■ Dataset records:
********************

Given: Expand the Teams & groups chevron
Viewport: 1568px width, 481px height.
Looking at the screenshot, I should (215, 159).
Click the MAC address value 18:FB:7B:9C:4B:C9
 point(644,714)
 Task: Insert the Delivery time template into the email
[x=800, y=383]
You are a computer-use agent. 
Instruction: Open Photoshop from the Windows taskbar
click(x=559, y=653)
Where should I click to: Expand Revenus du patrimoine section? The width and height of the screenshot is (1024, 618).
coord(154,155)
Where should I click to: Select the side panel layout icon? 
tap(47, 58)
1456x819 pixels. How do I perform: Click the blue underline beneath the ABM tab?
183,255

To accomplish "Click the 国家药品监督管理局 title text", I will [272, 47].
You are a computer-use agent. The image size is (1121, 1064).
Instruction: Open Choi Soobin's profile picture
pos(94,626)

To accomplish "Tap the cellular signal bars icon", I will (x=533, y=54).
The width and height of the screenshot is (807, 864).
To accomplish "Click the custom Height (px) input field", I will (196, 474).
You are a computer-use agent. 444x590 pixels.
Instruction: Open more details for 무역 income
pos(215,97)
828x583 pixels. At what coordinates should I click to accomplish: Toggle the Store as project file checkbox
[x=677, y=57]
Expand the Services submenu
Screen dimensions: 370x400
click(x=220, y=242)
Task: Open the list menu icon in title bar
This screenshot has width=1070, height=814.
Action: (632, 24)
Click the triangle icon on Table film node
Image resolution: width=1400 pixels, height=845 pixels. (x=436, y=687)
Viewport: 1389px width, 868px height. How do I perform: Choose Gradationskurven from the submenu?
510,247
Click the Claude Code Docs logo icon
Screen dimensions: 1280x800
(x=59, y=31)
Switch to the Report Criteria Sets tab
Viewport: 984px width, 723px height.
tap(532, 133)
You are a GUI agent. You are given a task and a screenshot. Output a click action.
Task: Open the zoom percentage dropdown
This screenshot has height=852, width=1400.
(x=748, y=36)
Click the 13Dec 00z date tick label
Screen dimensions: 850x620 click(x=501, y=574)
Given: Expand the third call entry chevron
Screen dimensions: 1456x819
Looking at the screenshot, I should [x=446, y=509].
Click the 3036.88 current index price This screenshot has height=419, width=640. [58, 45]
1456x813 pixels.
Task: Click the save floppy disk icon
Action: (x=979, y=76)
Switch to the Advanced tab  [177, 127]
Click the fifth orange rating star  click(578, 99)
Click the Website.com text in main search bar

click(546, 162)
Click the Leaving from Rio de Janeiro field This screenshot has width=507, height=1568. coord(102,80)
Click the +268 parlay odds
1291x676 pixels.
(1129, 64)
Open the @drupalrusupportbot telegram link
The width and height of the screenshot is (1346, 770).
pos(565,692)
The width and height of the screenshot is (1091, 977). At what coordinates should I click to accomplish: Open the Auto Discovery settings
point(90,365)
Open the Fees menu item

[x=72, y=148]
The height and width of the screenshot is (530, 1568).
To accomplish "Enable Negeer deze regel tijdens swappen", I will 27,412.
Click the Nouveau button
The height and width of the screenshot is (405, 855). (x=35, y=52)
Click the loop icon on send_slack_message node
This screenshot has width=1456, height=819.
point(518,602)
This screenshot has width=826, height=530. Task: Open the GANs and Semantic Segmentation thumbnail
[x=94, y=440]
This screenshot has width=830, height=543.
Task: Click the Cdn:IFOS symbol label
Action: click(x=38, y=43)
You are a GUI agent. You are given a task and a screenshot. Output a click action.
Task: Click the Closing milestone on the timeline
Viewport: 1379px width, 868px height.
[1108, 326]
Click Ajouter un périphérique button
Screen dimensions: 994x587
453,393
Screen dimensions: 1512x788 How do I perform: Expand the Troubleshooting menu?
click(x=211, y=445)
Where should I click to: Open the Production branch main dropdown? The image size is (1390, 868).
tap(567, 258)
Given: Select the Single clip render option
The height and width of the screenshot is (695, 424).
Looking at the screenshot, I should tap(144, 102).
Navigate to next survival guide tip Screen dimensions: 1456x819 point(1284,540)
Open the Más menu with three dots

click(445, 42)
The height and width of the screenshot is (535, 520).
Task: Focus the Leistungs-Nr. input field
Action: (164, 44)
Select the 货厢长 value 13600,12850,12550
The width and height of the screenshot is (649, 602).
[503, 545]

********************

Copy the material above word for word, from the line that contains "Screen dimensions: 1512x788" through the last line of the material.

Screen dimensions: 1512x788 How do I perform: Expand the Troubleshooting menu?
click(x=211, y=445)
Where should I click to: Open the Production branch main dropdown? The image size is (1390, 868).
tap(567, 258)
Given: Select the Single clip render option
The height and width of the screenshot is (695, 424).
Looking at the screenshot, I should tap(144, 102).
Navigate to next survival guide tip Screen dimensions: 1456x819 point(1284,540)
Open the Más menu with three dots

click(445, 42)
The height and width of the screenshot is (535, 520).
Task: Focus the Leistungs-Nr. input field
Action: (164, 44)
Select the 货厢长 value 13600,12850,12550
The width and height of the screenshot is (649, 602).
[503, 545]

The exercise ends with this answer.